▸ SET EXERCISE: Reproduce verbatim the stretch of rows from the one containing "35, 88, 45)" through the one containing "187, 138, 193)", both included.

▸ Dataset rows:
## start
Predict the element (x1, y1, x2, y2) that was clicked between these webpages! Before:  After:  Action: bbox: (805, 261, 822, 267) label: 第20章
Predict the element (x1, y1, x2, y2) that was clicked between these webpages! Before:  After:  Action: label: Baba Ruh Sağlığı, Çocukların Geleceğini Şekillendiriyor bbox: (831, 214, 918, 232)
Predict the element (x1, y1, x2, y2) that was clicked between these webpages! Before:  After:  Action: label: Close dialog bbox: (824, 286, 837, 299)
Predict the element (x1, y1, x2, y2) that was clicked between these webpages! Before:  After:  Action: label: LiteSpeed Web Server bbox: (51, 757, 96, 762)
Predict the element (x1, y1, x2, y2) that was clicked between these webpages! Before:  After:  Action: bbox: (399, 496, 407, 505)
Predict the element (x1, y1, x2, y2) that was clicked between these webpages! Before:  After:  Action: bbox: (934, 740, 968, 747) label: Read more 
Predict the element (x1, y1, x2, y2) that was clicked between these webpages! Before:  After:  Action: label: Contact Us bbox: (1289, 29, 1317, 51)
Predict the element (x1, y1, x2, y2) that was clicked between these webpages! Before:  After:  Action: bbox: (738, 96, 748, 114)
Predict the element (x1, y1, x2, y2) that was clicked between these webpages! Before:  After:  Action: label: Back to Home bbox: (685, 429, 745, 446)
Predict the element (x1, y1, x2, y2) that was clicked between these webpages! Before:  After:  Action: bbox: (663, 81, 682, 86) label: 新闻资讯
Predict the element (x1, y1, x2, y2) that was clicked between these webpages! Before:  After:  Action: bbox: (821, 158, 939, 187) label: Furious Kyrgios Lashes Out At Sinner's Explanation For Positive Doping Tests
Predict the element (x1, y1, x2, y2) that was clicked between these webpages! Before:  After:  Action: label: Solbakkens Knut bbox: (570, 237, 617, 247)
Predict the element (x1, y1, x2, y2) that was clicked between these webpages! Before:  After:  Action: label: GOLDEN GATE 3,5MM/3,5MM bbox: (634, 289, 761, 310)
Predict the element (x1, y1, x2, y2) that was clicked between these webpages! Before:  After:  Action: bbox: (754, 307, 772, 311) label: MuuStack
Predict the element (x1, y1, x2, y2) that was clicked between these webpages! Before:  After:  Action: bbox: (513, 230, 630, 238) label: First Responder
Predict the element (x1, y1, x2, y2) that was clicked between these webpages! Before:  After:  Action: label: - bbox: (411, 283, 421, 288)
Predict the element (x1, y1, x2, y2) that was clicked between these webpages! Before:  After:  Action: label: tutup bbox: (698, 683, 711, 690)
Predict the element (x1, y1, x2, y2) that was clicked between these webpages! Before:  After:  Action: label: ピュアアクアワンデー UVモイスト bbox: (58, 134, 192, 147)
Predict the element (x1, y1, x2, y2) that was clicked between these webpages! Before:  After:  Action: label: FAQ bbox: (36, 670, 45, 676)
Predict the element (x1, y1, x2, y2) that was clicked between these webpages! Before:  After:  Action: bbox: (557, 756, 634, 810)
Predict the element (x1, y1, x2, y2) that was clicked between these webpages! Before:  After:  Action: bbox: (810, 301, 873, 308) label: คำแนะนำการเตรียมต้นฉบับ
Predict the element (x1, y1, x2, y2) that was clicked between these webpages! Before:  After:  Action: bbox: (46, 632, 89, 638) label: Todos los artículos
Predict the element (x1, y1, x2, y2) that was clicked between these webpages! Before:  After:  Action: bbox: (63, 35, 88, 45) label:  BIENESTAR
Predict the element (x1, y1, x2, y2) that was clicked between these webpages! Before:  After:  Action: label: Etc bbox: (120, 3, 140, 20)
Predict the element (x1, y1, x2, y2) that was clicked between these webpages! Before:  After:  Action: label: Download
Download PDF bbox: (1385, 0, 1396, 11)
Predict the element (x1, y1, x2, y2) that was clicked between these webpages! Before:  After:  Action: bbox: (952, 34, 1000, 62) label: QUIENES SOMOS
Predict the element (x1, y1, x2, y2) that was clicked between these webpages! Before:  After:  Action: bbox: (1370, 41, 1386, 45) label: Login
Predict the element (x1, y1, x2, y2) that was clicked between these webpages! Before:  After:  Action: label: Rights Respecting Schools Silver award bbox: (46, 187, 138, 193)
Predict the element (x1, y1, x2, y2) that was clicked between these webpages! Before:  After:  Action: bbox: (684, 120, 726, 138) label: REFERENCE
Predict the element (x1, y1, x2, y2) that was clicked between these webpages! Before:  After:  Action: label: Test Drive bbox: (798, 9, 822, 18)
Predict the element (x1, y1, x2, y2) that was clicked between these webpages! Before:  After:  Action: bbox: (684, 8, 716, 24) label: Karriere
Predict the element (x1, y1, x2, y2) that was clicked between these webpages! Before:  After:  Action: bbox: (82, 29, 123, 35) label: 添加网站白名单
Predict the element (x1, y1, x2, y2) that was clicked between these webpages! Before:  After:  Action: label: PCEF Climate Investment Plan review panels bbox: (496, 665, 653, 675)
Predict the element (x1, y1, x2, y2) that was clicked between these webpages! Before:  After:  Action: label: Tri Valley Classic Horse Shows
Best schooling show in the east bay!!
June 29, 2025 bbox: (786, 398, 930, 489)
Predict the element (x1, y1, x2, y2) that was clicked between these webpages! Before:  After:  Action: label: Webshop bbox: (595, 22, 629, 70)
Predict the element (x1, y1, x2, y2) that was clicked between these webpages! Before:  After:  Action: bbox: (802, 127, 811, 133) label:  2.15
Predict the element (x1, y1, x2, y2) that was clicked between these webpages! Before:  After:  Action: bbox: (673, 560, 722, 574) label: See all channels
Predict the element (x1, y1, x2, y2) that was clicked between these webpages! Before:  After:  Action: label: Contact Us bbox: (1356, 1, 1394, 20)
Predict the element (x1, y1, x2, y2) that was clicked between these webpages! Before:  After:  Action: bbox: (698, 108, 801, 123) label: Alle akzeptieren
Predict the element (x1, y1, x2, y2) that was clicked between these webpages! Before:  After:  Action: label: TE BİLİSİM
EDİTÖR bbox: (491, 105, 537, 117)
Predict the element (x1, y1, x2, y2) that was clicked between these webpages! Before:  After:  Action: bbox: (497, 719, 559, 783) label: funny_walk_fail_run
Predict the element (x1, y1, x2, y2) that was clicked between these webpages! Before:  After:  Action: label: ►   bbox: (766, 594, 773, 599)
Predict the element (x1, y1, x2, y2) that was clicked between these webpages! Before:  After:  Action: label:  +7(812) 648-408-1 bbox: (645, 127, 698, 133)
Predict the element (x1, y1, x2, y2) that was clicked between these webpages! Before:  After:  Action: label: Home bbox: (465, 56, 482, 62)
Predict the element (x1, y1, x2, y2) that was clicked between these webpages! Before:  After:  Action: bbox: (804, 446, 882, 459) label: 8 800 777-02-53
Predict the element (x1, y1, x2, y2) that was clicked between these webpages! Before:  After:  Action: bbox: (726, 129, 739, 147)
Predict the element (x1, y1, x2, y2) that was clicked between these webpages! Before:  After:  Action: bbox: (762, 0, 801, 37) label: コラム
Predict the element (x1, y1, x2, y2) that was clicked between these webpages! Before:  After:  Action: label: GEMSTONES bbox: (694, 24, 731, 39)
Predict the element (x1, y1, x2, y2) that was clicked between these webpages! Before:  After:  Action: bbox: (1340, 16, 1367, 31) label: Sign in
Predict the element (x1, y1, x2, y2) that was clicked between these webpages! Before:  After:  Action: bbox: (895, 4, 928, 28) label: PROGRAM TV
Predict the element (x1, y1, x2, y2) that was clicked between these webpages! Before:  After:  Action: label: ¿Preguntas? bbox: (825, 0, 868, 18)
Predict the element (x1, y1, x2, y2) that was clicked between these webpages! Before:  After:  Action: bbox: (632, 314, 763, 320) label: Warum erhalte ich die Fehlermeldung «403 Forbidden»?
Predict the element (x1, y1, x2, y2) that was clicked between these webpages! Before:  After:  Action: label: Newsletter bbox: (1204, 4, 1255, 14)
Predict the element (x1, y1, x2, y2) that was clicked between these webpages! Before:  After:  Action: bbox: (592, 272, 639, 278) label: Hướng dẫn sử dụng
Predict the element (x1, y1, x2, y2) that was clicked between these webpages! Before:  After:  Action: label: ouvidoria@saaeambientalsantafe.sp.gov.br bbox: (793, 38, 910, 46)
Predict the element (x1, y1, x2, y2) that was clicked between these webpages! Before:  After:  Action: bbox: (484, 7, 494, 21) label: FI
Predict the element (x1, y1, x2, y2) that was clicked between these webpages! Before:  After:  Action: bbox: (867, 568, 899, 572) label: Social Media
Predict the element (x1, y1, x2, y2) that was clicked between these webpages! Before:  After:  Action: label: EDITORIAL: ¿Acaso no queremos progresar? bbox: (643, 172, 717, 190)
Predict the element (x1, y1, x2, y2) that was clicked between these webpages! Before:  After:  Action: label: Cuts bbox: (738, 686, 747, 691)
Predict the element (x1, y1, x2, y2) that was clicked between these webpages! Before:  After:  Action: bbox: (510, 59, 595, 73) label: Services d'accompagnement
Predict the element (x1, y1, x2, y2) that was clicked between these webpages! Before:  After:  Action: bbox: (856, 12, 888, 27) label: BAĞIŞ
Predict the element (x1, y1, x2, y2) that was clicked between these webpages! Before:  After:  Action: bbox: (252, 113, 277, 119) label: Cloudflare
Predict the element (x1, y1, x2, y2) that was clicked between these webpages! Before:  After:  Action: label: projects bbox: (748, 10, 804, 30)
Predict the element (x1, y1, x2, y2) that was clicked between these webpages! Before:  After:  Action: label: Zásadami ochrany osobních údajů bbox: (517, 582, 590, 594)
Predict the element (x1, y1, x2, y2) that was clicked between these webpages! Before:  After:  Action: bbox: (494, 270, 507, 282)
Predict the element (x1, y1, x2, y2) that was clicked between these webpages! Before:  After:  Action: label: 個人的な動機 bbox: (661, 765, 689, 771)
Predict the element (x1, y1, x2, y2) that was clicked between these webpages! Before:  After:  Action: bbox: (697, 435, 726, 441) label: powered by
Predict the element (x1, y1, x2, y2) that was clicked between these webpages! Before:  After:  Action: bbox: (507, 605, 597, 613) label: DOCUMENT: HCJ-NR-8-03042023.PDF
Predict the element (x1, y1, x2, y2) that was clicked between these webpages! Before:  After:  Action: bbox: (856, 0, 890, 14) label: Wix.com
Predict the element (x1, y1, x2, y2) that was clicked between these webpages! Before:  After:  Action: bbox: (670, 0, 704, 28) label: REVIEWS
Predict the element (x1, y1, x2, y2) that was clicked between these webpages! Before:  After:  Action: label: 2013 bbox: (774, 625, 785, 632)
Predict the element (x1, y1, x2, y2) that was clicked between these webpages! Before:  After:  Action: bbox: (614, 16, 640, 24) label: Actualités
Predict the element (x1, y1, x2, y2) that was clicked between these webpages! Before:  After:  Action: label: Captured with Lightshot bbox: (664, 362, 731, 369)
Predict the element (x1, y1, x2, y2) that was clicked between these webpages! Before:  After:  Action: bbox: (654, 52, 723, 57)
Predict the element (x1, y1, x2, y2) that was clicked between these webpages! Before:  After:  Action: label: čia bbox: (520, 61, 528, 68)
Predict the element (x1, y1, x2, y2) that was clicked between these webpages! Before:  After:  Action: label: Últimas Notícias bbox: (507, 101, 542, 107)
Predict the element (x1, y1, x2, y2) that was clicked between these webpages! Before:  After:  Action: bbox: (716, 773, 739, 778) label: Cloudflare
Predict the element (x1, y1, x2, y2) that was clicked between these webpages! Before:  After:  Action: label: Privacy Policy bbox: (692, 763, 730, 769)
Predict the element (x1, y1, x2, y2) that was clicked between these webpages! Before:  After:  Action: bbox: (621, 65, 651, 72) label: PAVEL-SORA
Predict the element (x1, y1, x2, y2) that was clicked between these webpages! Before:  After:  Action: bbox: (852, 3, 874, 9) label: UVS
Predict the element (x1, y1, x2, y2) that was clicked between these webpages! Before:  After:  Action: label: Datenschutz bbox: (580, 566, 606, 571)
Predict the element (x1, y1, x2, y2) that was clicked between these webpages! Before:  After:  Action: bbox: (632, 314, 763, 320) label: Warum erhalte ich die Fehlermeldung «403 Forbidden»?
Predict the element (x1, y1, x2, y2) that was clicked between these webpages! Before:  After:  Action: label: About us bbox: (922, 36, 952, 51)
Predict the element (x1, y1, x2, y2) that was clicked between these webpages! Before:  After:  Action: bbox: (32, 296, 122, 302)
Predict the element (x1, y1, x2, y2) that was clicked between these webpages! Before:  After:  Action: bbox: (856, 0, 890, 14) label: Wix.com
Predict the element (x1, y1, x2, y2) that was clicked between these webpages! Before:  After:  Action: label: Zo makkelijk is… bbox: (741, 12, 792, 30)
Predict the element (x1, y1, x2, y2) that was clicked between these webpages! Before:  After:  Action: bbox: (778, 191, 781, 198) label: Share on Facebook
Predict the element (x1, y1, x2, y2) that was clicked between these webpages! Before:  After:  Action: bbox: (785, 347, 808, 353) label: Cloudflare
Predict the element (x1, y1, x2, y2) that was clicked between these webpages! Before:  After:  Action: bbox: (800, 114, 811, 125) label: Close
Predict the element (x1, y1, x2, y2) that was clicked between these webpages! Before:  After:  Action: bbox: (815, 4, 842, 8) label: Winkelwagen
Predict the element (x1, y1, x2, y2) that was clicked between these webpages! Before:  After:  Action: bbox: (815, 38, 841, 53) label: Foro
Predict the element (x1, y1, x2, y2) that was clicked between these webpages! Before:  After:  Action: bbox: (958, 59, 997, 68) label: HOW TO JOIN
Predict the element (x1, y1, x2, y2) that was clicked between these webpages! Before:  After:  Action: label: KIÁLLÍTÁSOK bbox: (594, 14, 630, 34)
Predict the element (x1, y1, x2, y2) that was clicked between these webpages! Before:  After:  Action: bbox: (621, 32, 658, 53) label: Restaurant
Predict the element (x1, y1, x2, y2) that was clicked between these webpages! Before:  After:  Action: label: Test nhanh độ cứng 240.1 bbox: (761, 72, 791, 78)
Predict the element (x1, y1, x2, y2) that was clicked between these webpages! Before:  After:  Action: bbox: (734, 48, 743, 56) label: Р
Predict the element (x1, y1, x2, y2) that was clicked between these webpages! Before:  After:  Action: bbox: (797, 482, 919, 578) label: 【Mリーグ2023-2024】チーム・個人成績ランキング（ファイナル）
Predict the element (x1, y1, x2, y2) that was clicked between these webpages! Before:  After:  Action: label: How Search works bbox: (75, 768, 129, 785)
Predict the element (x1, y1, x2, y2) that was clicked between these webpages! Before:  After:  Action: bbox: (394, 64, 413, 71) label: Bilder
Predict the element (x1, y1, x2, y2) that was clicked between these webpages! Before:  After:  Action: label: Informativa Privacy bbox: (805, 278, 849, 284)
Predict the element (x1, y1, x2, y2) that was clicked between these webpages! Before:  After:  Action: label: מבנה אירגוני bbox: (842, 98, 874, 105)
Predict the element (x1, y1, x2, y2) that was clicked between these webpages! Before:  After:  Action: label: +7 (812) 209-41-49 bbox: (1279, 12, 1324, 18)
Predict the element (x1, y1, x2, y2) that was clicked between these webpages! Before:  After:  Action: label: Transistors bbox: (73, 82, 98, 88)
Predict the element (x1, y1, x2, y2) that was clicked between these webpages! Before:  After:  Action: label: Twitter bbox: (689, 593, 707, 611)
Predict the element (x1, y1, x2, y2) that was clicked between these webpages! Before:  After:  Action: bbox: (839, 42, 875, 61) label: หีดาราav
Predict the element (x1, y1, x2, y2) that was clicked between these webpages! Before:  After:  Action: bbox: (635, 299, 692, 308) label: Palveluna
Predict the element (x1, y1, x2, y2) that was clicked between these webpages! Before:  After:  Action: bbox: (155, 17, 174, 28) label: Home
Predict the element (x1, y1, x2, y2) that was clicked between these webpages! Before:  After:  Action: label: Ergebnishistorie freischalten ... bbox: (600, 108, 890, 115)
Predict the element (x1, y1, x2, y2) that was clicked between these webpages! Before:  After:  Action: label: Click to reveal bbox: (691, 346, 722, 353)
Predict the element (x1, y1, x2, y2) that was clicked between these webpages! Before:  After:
## end
▸ RESPONSE TO THIS TASK:
Predict the element (x1, y1, x2, y2) that was clicked between these webpages! Before:  After:  Action: bbox: (63, 35, 88, 45) label:  BIENESTAR
Predict the element (x1, y1, x2, y2) that was clicked between these webpages! Before:  After:  Action: label: Etc bbox: (120, 3, 140, 20)
Predict the element (x1, y1, x2, y2) that was clicked between these webpages! Before:  After:  Action: label: Download
Download PDF bbox: (1385, 0, 1396, 11)
Predict the element (x1, y1, x2, y2) that was clicked between these webpages! Before:  After:  Action: bbox: (952, 34, 1000, 62) label: QUIENES SOMOS
Predict the element (x1, y1, x2, y2) that was clicked between these webpages! Before:  After:  Action: bbox: (1370, 41, 1386, 45) label: Login
Predict the element (x1, y1, x2, y2) that was clicked between these webpages! Before:  After:  Action: label: Rights Respecting Schools Silver award bbox: (46, 187, 138, 193)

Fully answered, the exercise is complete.